[Some records]
%%
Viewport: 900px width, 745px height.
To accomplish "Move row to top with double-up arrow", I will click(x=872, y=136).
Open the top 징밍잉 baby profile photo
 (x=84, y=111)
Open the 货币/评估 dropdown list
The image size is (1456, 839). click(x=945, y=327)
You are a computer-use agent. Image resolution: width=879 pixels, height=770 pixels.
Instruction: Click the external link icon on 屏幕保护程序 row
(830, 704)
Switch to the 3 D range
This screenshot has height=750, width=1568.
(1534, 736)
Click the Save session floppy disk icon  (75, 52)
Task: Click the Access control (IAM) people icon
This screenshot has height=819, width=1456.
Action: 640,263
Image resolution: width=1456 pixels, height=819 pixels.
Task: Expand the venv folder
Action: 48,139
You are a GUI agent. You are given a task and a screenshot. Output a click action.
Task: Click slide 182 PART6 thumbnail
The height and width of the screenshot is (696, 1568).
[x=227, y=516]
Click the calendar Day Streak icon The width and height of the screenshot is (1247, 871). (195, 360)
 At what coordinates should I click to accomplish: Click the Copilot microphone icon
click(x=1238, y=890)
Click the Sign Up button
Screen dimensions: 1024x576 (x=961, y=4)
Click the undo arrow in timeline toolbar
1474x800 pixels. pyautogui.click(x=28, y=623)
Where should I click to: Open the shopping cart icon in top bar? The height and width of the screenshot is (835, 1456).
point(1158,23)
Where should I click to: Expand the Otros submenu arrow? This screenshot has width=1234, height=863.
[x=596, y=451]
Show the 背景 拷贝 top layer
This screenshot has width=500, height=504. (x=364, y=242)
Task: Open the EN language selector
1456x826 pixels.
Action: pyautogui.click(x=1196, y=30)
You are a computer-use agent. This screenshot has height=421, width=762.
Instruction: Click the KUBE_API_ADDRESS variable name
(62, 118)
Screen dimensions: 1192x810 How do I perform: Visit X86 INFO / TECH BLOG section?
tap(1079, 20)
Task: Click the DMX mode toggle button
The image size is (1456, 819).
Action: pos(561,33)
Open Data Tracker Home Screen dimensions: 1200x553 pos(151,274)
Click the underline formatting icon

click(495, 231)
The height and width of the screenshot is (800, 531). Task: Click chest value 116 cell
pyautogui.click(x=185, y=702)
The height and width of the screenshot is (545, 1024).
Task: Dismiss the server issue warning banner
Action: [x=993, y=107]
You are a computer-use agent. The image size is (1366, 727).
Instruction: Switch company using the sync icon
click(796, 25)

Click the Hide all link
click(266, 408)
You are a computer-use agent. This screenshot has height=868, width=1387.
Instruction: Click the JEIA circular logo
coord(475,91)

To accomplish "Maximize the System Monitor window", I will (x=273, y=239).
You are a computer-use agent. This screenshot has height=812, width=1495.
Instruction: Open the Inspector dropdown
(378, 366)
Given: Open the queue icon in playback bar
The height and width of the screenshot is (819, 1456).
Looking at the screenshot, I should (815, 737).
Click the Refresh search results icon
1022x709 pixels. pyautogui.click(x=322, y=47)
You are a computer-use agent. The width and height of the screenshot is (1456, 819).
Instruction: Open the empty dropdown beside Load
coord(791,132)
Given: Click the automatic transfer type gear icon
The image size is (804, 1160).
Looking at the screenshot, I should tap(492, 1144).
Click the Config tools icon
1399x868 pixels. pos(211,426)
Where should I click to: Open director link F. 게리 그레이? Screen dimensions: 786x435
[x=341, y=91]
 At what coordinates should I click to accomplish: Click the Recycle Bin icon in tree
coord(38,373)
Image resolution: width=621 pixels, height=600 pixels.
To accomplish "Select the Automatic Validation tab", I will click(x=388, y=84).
%%
• [Exercise goal]: Swap each "Instruction" in the material above for "Goal" and reproduce every line otherwise unchanged.

• [Solved problem]:
Viewport: 900px width, 745px height.
To accomplish "Move row to top with double-up arrow", I will click(x=872, y=136).
Open the top 징밍잉 baby profile photo
 (x=84, y=111)
Open the 货币/评估 dropdown list
The image size is (1456, 839). click(x=945, y=327)
You are a computer-use agent. Image resolution: width=879 pixels, height=770 pixels.
Goal: Click the external link icon on 屏幕保护程序 row
(830, 704)
Switch to the 3 D range
This screenshot has height=750, width=1568.
(1534, 736)
Click the Save session floppy disk icon  (75, 52)
Task: Click the Access control (IAM) people icon
This screenshot has height=819, width=1456.
Action: 640,263
Image resolution: width=1456 pixels, height=819 pixels.
Task: Expand the venv folder
Action: 48,139
You are a GUI agent. You are given a task and a screenshot. Output a click action.
Task: Click slide 182 PART6 thumbnail
The height and width of the screenshot is (696, 1568).
[x=227, y=516]
Click the calendar Day Streak icon The width and height of the screenshot is (1247, 871). (195, 360)
 At what coordinates should I click to accomplish: Click the Copilot microphone icon
click(x=1238, y=890)
Click the Sign Up button
Screen dimensions: 1024x576 (x=961, y=4)
Click the undo arrow in timeline toolbar
1474x800 pixels. pyautogui.click(x=28, y=623)
Where should I click to: Open the shopping cart icon in top bar? The height and width of the screenshot is (835, 1456).
point(1158,23)
Where should I click to: Expand the Otros submenu arrow? This screenshot has width=1234, height=863.
[x=596, y=451]
Show the 背景 拷贝 top layer
This screenshot has width=500, height=504. (x=364, y=242)
Task: Open the EN language selector
1456x826 pixels.
Action: pyautogui.click(x=1196, y=30)
You are a computer-use agent. This screenshot has height=421, width=762.
Goal: Click the KUBE_API_ADDRESS variable name
(62, 118)
Screen dimensions: 1192x810 How do I perform: Visit X86 INFO / TECH BLOG section?
tap(1079, 20)
Task: Click the DMX mode toggle button
The image size is (1456, 819).
Action: pos(561,33)
Open Data Tracker Home Screen dimensions: 1200x553 pos(151,274)
Click the underline formatting icon

click(495, 231)
The height and width of the screenshot is (800, 531). Task: Click chest value 116 cell
pyautogui.click(x=185, y=702)
The height and width of the screenshot is (545, 1024).
Task: Dismiss the server issue warning banner
Action: [x=993, y=107]
You are a computer-use agent. The image size is (1366, 727).
Goal: Switch company using the sync icon
click(796, 25)

Click the Hide all link
click(266, 408)
You are a computer-use agent. This screenshot has height=868, width=1387.
Goal: Click the JEIA circular logo
coord(475,91)

To accomplish "Maximize the System Monitor window", I will (x=273, y=239).
You are a computer-use agent. This screenshot has height=812, width=1495.
Goal: Open the Inspector dropdown
(378, 366)
Given: Open the queue icon in playback bar
The height and width of the screenshot is (819, 1456).
Looking at the screenshot, I should (815, 737).
Click the Refresh search results icon
1022x709 pixels. pyautogui.click(x=322, y=47)
You are a computer-use agent. The width and height of the screenshot is (1456, 819).
Goal: Open the empty dropdown beside Load
coord(791,132)
Given: Click the automatic transfer type gear icon
The image size is (804, 1160).
Looking at the screenshot, I should tap(492, 1144).
Click the Config tools icon
1399x868 pixels. pos(211,426)
Where should I click to: Open director link F. 게리 그레이? Screen dimensions: 786x435
[x=341, y=91]
 At what coordinates should I click to accomplish: Click the Recycle Bin icon in tree
coord(38,373)
Image resolution: width=621 pixels, height=600 pixels.
To accomplish "Select the Automatic Validation tab", I will click(x=388, y=84).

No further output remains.